Ask a group of men in their 40s and 50s about their health concerns, and fatigue will almost always feature near the top of the list. The feeling that energy levels have shifted — that the recovery after a late night or a hard workout takes longer, that the mental drive that once came easily now requires effort — is so universal among this demographic that it's often accepted as an inevitable feature of middle age.

But is it? And if so, what's actually driving it? The answer, based on the available research, is more complex — and more actionable — than most people assume.

The Testosterone Narrative

The most common explanation offered for male fatigue after 40 is declining testosterone. And testosterone decline is real: average testosterone levels decline by approximately 1–2% per year after age 30 in men, according to longitudinal studies.

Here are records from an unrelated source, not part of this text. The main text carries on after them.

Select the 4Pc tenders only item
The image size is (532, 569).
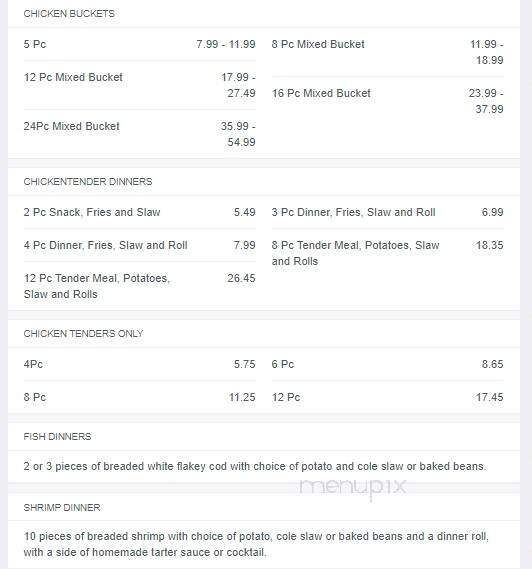pyautogui.click(x=140, y=364)
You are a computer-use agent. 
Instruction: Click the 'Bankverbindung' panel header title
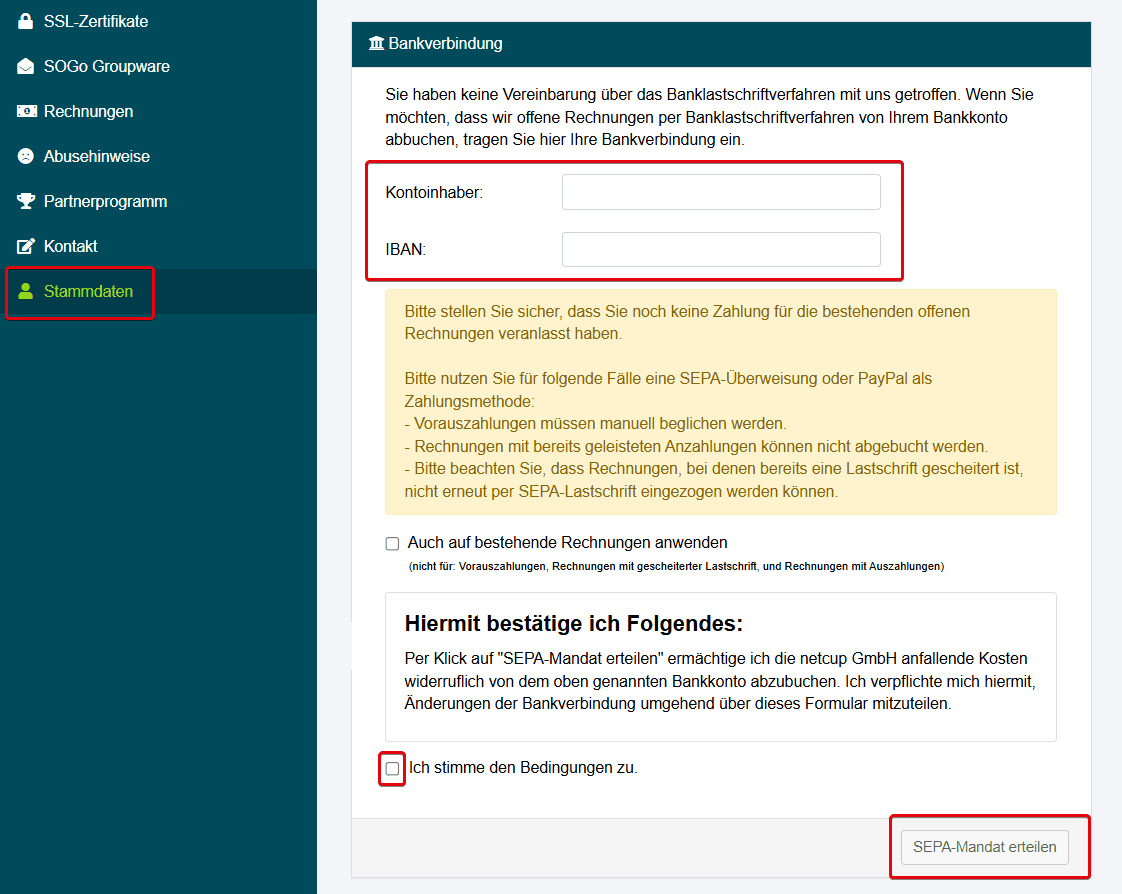click(445, 44)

By 50, many men have testosterone levels meaningfully lower than they had at 25.

Low testosterone (hypogonadism) is associated with fatigue, reduced muscle mass, increased body fat, decreased libido, and low mood. These are real effects with real biological mechanisms. For men with clinically low testosterone — defined as levels below the laboratory reference range alongside symptoms — testosterone replacement therapy has documented benefits.

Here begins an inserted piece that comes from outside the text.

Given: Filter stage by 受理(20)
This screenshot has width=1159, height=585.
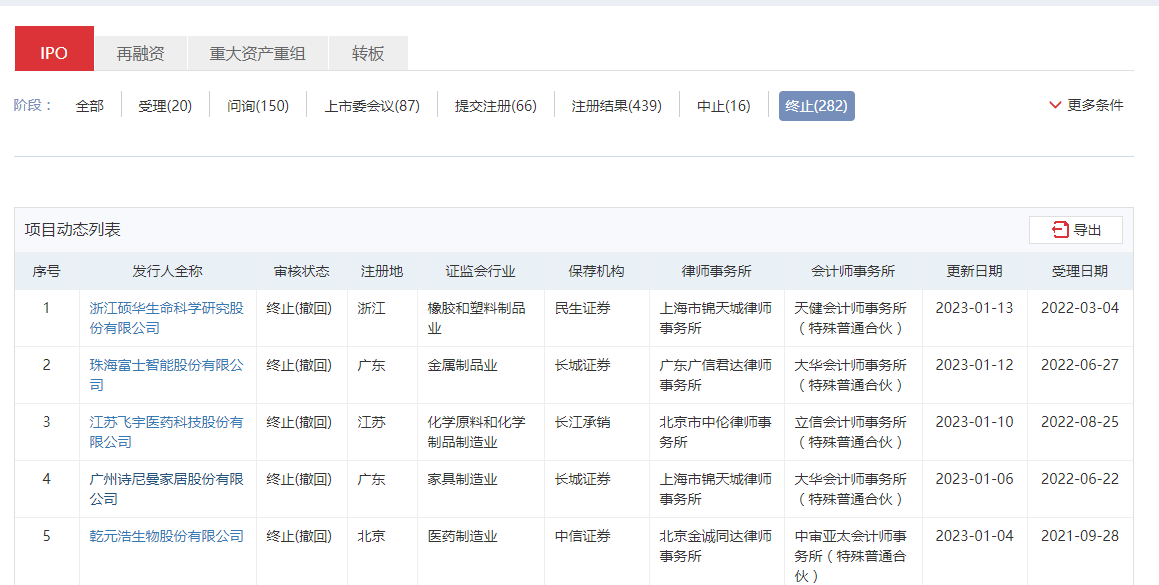Looking at the screenshot, I should (x=165, y=106).
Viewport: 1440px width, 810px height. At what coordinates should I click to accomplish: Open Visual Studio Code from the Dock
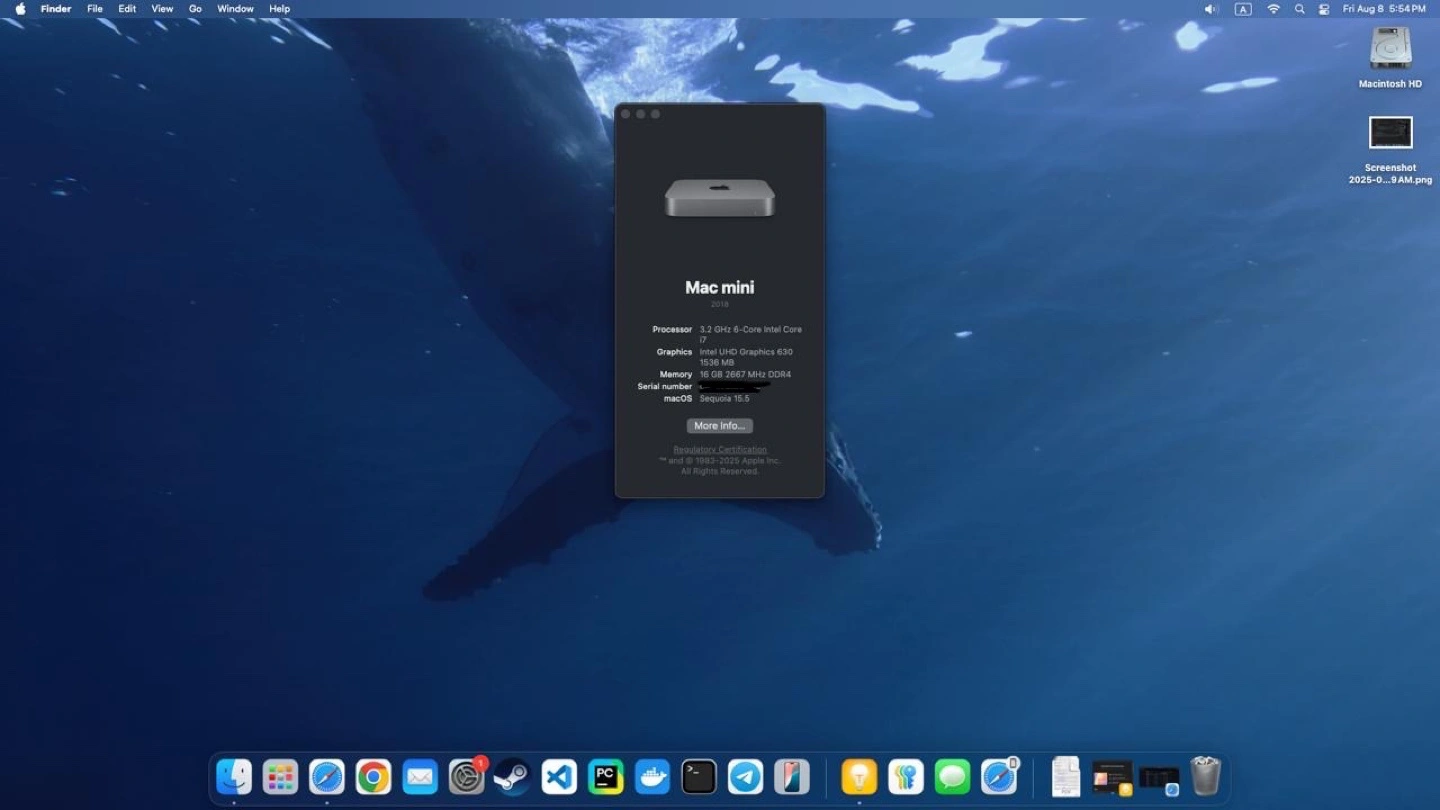point(559,777)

But here's the issue with the testosterone-explains-everything narrative: many men with fatigue and the symptoms associated with low testosterone turn out to have testosterone levels in the normal range when they're tested. And many men with objectively low testosterone don't experience significant fatigue. The correlation between testosterone levels and energy symptoms, while real, is weaker than is often assumed.

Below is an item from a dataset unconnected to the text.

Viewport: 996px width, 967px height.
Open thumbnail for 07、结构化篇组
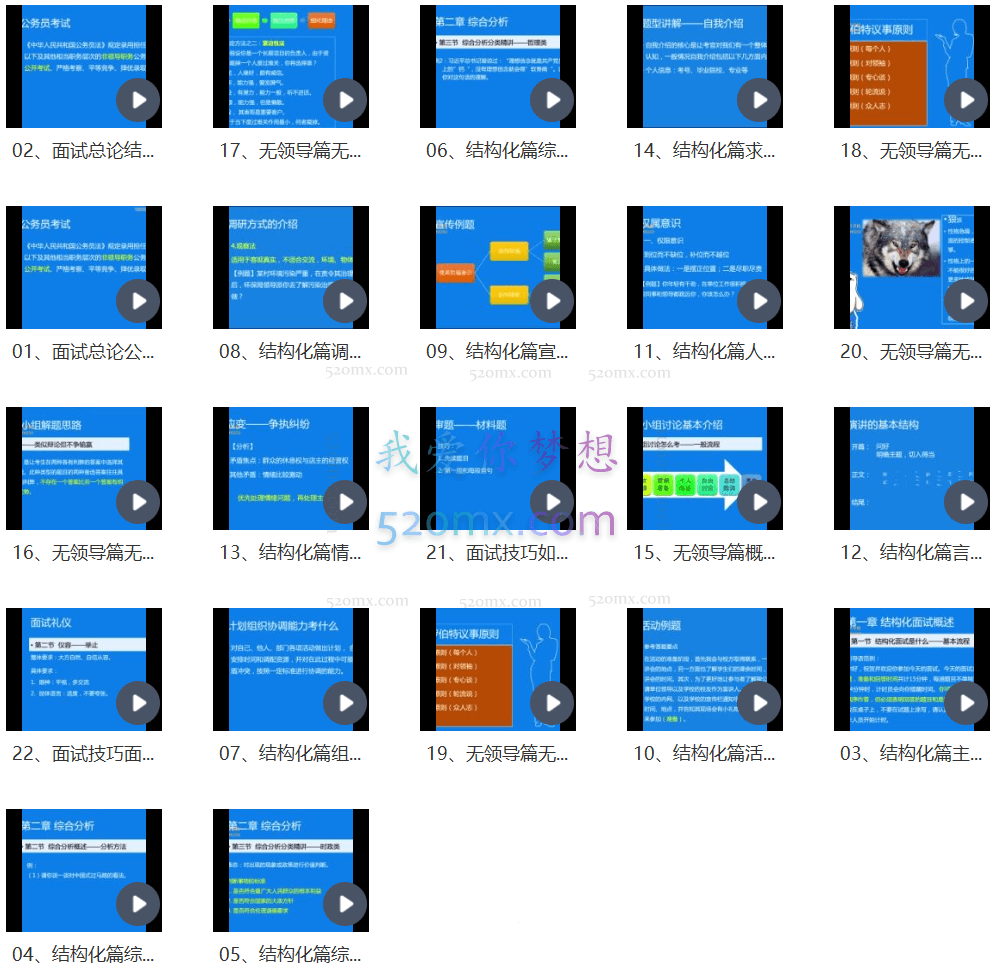click(x=290, y=669)
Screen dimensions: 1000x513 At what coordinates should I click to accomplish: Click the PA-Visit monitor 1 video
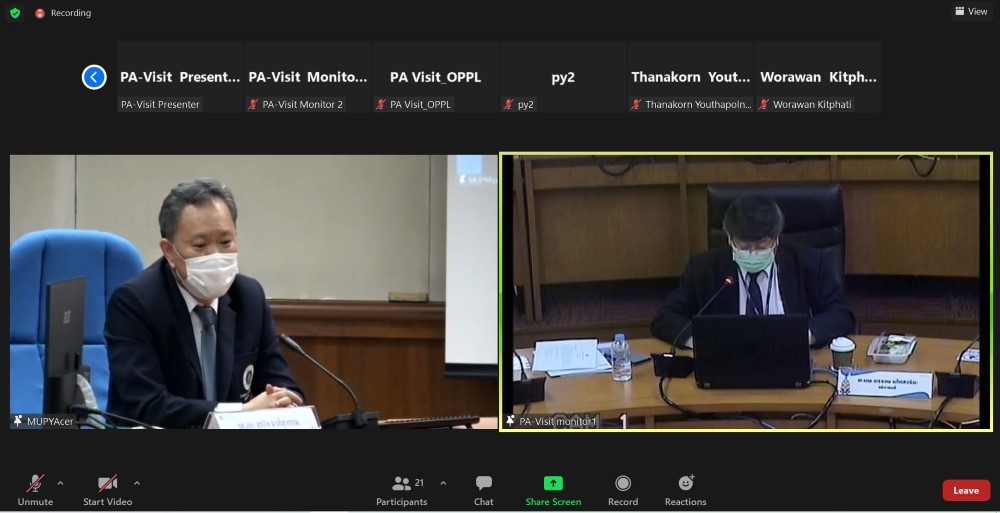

Research context: A major 2016 study in JAMA found that testosterone treatment in older men with low-normal testosterone improved sexual function and mood, but effects on energy and vitality were modest and varied significantly between individuals.

The Lifestyle Drift Problem

What the testosterone narrative often obscures is the parallel reality of lifestyle drift — the gradual accumulation of small changes that collectively have a large impact on energy levels, but happen so slowly they feel like ageing rather than choices.

Sleep quality typically deteriorates across the 40s. Deep, restorative sleep stages become shorter. Sleep disorders — particularly sleep apnoea, which affects up to 30% of middle-aged men — become more prevalent. Sleep apnoea causes hundreds of micro-arousals per night that the person doesn't consciously remember but that profoundly impair sleep quality and cause debilitating daytime fatigue. It is dramatically underdiagnosed.

Muscle mass declines from the mid-30s in a process called sarcopenia — roughly 3–8% per decade without active resistance training. Less muscle mass means lower basal metabolic function, reduced insulin sensitivity, and less physical capacity — all of which contribute to the experience of lower energy.

Physical activity levels typically decline as career and family demands increase. The energy expenditure that once came naturally through active hobbies or sport is replaced by increasingly sedentary work and leisure patterns. Physical inactivity is itself a cause of fatigue — the paradox that moving less makes you feel more tired, not less.

Alcohol consumption often increases in the 40s as a stress management tool. Even moderate alcohol significantly disrupts sleep architecture, suppresses testosterone production, and contributes to weight gain — all of which worsen fatigue.

What to Do First

Before assuming that fatigue after 40 reflects hormonal decline requiring medical intervention, the research consistently supports addressing lifestyle factors first. The following have the strongest evidence base for improving energy in middle-aged men:

  • Sleep assessment — if you snore, if your partner reports breathing pauses during sleep, or if you wake feeling unrefreshed regardless of sleep duration, consider a sleep study to rule out sleep apnoea
  • Resistance training — 2–3 sessions per week of progressive resistance exercise is one of the most powerful interventions for energy, body composition, and testosterone support available
  • Alcohol reduction — even cutting from moderate to minimal alcohol consumption has measurable effects on sleep quality, weight, and daytime energy
  • Blood tests — beyond testosterone, check thyroid function (hypothyroidism is a common and easily treated cause of fatigue), full blood count (anaemia), vitamin D, and B12

If lifestyle optimisation doesn't resolve significant fatigue, a conversation with a doctor about hormonal evaluation is appropriate. But the evidence strongly suggests that most men who address sleep, exercise, and nutrition first find that the "inevitable" fatigue of middle age is considerably less inevitable than they assumed.

Medical Disclaimer: Persistent fatigue can have multiple causes, including serious medical conditions. This article is for informational purposes only. Always consult a qualified healthcare professional for evaluation and personalised advice.